Il déchira l’enveloppe. La lettre, écrite au crayon, hâtivement, et signée par un des inspecteurs qui cernaient l’hôtel, contenait ces mots :

« Attention, brigadier, Gaston Sauverand est dans la maison. D’après deux personnes qui demeurent en face, la jeune fille, que l’on connaît dans le quartier comme l’intendante de l’hôtel, est entrée, il y a une heure et demie, avant que nous ne prenions notre faction. On l’a vue, ensuite, à la fenêtre du pavillon qu’elle occupe. Et puis, quelques instants plus tard, une petite porte basse, qui doit être employée pour le service de la cave, et qui est située sous ce pavillon, a été entrouverte, par elle, évidemment. Presque aussitôt, un homme a débouché sur la place, a longé les murs, et s’est glissé dans la cave. Pas d’erreur. D’après le signalement, c’est Gaston Sauverand. Donc, attention, brigadier. À la moindre alerte, au premier signal de vous, nous entrons. »

Don Luis réfléchit. Il comprenait, maintenant, comment le bandit avait accès chez lui et comment il pouvait impunément, caché dans la retraite la plus sûre, échapper à toutes les recherches. Lui, Perenna, il habitait chez celui-là même qui s’était déclaré son plus terrible adversaire.

« Allons, se dit-il, le bonhomme est réglé… et sa demoiselle aussi. Les balles de mon revolver ou les menottes de la police, c’est à leur choix. »

Il ne songeait même plus à son auto, toute prête en bas. Il ne songeait plus à la fuite de Florence. S’il ne les tuait pas l’un et l’autre, la justice mettrait sur eux sa main qui ne relâche pas. Aussi bien, il valait mieux qu’il en fût ainsi, et que la société punît elle-même les deux coupables qu’il allait lui offrir.

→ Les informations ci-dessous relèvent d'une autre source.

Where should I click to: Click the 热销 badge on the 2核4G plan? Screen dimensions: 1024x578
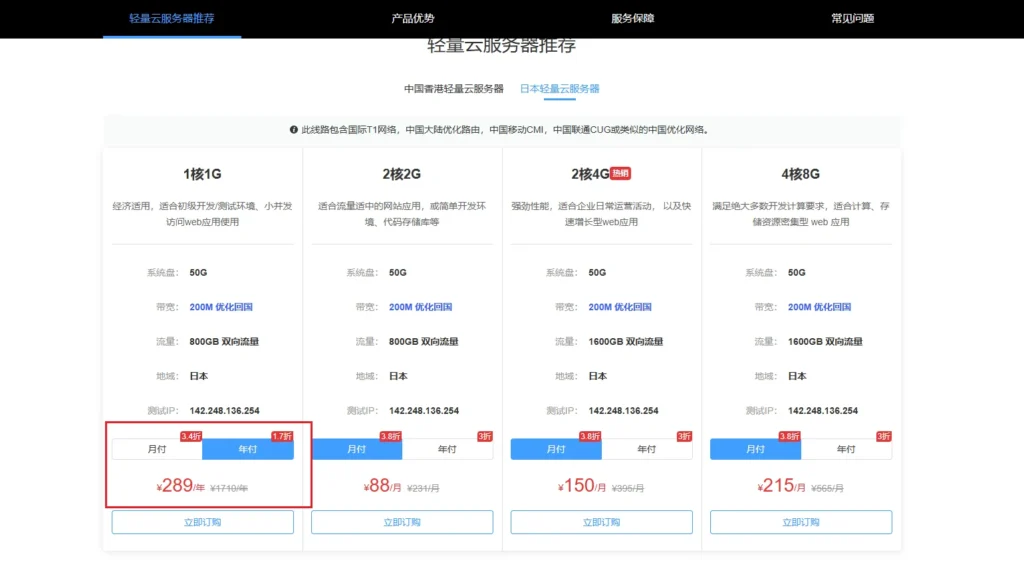coord(620,173)
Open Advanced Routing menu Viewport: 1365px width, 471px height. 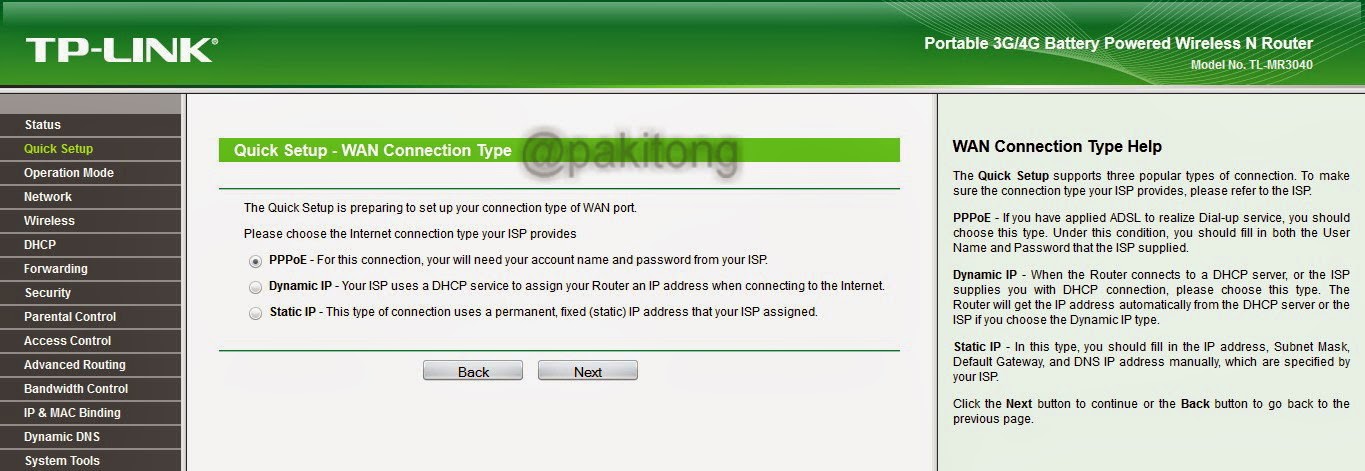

Il referma la porte, poussa le verrou, se remit en face de ses deux captifs, et prenant une chaise, dit à Sauverand :

— Causons.

La pièce où ils se trouvaient, étant de dimensions restreintes, les rapprochait les uns des autres, de telle sorte que don Luis avait la sensation de toucher presque à cet homme qu’il exécrait jusqu’au plus profond de son âme. Un mètre à peine séparait leurs deux chaises. Une table longue, couverte de livres, se dressait entre eux et la fenêtre, dont l’embrasure, percée à travers le mur très épais, formait un recoin comme dans les vieilles demeures.